#### [SUPPLIED MATERIAL]

※

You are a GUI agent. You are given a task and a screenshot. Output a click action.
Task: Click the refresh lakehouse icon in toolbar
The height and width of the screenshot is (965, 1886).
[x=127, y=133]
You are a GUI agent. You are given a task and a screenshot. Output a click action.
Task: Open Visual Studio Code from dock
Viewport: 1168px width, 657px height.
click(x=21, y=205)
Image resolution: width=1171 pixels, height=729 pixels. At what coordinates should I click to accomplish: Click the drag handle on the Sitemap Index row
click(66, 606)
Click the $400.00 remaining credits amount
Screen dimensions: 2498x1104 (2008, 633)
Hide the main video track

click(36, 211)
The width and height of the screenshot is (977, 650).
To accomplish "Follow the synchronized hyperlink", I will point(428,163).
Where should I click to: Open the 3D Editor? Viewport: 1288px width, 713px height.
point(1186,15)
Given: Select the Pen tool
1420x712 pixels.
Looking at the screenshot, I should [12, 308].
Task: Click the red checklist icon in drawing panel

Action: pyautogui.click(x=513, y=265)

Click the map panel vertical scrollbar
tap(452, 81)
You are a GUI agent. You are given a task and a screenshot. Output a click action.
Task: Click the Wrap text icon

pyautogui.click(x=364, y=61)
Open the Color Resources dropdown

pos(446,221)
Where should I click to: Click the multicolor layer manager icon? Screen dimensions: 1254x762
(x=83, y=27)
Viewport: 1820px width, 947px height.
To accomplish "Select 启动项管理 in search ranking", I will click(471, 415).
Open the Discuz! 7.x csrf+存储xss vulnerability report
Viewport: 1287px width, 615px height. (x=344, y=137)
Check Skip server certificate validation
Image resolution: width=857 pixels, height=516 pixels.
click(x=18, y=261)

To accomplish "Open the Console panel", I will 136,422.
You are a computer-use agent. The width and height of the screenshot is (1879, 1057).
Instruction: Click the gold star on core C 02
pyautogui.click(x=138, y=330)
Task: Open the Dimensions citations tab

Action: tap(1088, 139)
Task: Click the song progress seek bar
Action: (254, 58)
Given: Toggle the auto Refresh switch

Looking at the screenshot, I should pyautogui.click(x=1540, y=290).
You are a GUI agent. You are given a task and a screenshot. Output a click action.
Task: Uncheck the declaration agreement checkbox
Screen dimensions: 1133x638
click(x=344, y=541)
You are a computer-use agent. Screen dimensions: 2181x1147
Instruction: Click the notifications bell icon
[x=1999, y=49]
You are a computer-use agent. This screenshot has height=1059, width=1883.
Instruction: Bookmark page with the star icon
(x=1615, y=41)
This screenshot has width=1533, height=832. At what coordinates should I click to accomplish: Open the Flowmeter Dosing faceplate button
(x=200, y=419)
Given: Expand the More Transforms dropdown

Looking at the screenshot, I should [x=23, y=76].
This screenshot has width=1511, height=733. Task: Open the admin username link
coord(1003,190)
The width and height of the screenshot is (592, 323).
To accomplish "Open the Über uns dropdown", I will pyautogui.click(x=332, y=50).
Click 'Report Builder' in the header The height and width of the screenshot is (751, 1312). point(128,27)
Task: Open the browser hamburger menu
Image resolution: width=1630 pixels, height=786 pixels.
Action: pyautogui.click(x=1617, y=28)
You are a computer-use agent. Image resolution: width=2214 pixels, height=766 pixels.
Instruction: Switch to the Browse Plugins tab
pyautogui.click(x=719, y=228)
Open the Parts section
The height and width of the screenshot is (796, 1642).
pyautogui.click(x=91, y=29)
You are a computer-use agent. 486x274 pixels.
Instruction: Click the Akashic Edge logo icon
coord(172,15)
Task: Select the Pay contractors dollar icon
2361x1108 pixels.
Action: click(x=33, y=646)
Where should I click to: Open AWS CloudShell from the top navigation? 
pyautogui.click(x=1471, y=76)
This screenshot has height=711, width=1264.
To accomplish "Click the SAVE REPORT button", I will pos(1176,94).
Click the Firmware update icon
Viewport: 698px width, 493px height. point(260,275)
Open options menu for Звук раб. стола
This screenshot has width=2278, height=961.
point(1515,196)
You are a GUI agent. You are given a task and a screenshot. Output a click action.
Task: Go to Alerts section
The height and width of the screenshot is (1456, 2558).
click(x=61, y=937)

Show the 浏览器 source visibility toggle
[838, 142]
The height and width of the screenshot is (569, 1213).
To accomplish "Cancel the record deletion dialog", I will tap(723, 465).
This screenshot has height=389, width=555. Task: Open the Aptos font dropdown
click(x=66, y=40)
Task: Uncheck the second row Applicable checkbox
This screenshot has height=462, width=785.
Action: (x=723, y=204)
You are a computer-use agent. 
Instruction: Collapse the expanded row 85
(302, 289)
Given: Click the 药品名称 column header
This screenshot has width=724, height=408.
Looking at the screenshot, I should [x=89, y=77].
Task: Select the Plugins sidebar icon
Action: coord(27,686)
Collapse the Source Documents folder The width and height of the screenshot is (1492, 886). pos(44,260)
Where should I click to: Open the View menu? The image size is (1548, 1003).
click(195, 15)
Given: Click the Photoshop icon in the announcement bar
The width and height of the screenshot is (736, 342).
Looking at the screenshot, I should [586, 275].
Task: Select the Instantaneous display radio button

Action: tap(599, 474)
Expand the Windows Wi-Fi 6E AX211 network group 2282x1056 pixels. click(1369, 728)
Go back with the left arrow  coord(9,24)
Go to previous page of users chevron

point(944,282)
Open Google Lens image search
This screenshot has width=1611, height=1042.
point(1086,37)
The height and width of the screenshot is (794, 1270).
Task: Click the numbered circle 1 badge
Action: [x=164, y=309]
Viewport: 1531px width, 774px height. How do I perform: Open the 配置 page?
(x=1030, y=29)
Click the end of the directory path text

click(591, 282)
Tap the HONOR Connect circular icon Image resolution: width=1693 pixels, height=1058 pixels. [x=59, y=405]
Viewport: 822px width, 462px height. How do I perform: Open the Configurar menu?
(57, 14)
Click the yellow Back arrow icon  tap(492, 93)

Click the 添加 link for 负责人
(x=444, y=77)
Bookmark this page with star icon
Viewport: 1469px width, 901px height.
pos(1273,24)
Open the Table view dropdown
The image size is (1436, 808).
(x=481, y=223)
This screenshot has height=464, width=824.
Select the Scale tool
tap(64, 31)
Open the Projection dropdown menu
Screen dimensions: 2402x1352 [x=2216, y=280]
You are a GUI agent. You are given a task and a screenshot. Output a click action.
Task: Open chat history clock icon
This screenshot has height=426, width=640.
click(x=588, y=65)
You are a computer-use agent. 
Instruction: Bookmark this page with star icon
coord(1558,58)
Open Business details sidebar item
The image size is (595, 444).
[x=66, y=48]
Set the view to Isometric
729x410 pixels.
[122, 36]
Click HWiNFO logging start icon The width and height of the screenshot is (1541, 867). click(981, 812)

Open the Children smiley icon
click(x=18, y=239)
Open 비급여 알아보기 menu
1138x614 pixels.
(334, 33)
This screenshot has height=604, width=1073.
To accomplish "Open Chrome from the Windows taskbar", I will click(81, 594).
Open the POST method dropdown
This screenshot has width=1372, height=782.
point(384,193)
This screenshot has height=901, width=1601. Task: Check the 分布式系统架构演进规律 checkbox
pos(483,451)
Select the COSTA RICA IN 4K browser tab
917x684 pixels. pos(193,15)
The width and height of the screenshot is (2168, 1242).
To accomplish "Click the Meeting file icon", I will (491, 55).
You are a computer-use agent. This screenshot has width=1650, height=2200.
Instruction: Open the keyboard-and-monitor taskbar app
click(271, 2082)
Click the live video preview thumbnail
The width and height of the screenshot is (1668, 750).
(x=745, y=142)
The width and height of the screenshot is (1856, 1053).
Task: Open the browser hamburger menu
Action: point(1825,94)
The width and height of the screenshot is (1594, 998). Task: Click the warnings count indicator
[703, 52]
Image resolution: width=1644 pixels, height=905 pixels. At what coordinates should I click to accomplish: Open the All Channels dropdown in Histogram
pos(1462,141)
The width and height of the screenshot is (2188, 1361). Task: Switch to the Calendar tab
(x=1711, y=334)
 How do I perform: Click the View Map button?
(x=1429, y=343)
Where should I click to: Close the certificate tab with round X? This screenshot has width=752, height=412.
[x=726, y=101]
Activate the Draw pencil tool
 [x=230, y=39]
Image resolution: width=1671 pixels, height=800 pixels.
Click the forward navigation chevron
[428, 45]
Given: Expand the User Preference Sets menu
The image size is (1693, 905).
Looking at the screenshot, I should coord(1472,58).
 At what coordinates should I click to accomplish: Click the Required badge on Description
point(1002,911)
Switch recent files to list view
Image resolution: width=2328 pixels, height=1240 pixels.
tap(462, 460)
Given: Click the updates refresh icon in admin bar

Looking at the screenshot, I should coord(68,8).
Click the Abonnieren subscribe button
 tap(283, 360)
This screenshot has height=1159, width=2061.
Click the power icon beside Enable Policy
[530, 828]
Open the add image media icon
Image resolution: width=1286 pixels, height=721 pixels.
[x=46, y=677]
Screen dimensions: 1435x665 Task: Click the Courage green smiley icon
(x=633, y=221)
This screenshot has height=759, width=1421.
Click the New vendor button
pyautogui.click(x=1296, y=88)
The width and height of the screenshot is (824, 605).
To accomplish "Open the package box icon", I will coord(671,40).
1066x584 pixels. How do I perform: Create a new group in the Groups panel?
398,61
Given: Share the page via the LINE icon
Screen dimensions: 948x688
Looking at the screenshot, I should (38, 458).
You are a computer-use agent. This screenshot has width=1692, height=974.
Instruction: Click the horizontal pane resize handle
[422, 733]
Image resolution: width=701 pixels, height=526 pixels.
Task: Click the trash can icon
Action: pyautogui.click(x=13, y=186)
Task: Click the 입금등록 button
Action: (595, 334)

※

Copy range, inclusive: the line holding "has height=1059, width=1883." to the line holding "Open the Parts section". Reproduce exactly those lines of the records above and no others.

#### [OUTPUT OF THE TASK]
You are a computer-use agent. This screenshot has height=1059, width=1883.
Instruction: Bookmark page with the star icon
(x=1615, y=41)
This screenshot has width=1533, height=832. At what coordinates should I click to accomplish: Open the Flowmeter Dosing faceplate button
(x=200, y=419)
Given: Expand the More Transforms dropdown

Looking at the screenshot, I should [x=23, y=76].
This screenshot has width=1511, height=733. Task: Open the admin username link
coord(1003,190)
The width and height of the screenshot is (592, 323).
To accomplish "Open the Über uns dropdown", I will pyautogui.click(x=332, y=50).
Click 'Report Builder' in the header The height and width of the screenshot is (751, 1312). point(128,27)
Task: Open the browser hamburger menu
Image resolution: width=1630 pixels, height=786 pixels.
Action: pyautogui.click(x=1617, y=28)
You are a computer-use agent. Image resolution: width=2214 pixels, height=766 pixels.
Instruction: Switch to the Browse Plugins tab
pyautogui.click(x=719, y=228)
Open the Parts section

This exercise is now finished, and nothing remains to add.